In this tutorial, we’ll discuss how to use the TiDB Operator, a new open-source project by PingCAP to leverage Kubernetes to deploy the entire TiDB Platform and all of its components. The TiDB Operator allows you to monitor a TiDB deployment in a Kubernetes cluster and provides a gateway to administrative duties.

At this point, it’s perhaps a forgone conclusion that Kubernetes is the de facto orchestration engine of cloud-native applications— ”Linux of the cloud””, as executive director of the Linux Foundation Jim Zemlin put it. Kubernetes is not just a mature and useful technology, but it holds strategic value for the IT operations of many large companies. At least 54% of he Fortune 500 were hiring for Kubernetes skills in 2017.

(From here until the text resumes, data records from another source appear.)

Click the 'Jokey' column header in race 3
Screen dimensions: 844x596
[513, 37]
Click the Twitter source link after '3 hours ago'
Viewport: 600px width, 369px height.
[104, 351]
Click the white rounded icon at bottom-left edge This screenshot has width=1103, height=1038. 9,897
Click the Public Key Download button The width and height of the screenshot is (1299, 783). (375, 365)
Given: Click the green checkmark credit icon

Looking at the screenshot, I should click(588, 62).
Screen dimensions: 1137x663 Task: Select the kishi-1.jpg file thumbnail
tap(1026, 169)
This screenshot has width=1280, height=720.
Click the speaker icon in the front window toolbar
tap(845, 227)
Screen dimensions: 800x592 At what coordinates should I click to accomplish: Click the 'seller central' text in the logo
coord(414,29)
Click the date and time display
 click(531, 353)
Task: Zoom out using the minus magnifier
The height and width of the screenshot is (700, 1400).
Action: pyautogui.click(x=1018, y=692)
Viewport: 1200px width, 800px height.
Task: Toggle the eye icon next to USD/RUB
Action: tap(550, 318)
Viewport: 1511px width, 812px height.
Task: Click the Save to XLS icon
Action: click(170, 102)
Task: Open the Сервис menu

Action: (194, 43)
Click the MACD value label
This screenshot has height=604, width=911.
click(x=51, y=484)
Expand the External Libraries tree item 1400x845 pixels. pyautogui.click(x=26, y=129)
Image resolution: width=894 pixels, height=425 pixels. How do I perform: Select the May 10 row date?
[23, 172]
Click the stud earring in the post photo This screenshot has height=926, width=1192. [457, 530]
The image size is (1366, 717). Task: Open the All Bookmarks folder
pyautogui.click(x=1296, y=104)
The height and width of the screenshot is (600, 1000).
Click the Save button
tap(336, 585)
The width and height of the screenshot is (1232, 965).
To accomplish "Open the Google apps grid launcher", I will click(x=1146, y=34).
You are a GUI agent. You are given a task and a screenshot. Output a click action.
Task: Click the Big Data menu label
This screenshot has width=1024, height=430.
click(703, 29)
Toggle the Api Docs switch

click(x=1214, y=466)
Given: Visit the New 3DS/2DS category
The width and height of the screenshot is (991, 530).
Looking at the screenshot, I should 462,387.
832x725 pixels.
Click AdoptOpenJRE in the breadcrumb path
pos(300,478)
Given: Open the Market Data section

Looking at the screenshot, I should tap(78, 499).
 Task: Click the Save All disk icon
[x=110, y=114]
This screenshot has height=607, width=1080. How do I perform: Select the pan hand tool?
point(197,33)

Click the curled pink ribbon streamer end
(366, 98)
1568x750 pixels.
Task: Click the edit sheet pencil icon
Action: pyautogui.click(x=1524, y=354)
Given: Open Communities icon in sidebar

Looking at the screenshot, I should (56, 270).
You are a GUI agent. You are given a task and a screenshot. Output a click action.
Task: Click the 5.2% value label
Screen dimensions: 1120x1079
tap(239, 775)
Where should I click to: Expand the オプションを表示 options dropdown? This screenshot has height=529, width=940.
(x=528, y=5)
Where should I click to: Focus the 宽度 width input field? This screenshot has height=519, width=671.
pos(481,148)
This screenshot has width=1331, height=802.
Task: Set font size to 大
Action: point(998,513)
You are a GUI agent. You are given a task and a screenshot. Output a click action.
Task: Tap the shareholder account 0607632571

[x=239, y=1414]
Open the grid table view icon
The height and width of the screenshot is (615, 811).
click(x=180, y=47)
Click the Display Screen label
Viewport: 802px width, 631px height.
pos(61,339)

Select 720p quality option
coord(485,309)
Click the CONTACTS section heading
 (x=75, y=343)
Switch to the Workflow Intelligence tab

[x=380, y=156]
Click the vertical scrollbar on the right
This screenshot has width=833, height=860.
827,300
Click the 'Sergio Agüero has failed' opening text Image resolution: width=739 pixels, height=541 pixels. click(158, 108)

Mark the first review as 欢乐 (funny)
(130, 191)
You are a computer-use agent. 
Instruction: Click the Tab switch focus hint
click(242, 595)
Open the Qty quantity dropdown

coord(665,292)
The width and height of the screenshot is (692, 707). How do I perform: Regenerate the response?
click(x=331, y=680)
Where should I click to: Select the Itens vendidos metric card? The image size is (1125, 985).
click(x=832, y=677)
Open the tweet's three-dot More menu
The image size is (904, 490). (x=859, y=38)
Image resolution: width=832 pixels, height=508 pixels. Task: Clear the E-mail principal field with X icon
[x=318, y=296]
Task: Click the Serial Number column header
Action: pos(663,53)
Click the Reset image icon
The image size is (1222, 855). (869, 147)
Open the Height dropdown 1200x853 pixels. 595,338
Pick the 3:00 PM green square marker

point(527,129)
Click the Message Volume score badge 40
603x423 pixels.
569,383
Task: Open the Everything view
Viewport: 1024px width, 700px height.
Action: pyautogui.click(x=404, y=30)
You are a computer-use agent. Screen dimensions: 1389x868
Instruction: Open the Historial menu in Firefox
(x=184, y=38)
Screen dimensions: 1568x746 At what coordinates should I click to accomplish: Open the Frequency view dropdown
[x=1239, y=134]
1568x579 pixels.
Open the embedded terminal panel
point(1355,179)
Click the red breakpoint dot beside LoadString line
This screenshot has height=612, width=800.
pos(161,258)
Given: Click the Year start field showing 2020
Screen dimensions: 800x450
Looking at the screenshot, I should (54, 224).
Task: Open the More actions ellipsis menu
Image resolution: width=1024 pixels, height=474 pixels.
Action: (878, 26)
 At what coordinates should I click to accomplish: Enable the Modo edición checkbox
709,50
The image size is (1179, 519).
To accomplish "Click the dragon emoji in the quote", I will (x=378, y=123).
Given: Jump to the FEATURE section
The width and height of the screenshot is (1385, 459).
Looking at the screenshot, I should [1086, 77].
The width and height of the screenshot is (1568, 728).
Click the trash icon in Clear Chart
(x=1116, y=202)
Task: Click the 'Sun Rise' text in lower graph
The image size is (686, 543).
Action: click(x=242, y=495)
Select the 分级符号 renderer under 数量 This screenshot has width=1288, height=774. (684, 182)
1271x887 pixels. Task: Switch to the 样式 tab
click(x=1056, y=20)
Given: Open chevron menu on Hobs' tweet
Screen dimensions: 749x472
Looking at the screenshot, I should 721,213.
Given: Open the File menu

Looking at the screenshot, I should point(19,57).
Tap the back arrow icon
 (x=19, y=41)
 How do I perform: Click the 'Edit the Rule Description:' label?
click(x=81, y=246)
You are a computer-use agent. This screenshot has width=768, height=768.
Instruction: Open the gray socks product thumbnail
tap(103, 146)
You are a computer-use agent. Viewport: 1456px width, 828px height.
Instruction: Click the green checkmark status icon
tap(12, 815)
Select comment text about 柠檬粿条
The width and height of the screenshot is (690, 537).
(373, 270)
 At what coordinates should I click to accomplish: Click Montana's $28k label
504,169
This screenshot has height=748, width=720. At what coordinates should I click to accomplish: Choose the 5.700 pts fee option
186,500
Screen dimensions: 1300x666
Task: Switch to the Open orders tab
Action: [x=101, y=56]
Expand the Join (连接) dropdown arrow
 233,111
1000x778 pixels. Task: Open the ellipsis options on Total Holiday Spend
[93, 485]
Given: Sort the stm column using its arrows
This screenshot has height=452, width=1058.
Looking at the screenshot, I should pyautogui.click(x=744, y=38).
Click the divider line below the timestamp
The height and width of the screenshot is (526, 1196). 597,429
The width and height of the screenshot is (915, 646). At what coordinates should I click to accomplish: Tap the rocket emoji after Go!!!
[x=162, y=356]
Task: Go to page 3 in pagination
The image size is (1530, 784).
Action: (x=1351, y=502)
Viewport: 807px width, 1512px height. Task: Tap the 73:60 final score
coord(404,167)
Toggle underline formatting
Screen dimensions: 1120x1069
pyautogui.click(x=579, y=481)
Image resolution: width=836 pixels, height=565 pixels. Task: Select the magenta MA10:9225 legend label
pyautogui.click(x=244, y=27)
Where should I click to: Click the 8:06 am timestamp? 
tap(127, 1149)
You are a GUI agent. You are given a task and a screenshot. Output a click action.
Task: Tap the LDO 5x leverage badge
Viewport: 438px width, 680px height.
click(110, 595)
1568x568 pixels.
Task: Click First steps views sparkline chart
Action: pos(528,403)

Inspired by the concept and pattern popularized by CoreOS’s Operator Framework, we began building the TiDB Operator roughly a year ago. Back then, Kubernetes was much less stable or feature-rich, so we had to implement a lot of workarounds to make our Operator… well, operate. With Kubernetes’ dramatic growth in the last year, we refactored our old code to align it with the standard and style of present-day Kubernetes, before open-sourcing the TiDB Operator on GitHub.

Kubernetes’ growing popularity has spawned a large ecosystem of cloud-native applications, as evidenced by the large number of cloud-native projects assembled by the Cloud Native Computing Foundation (CNCF). So where does TiDB fit in all this? Most of these applications can be considered stateless, occupying some core parts of any cloud-native architecture—microservices, service meshes, messaging/tracing/monitoring, etc. However, there is also a place for stateful applications (such as a persistent distributed database). That’s where TiDB fits in.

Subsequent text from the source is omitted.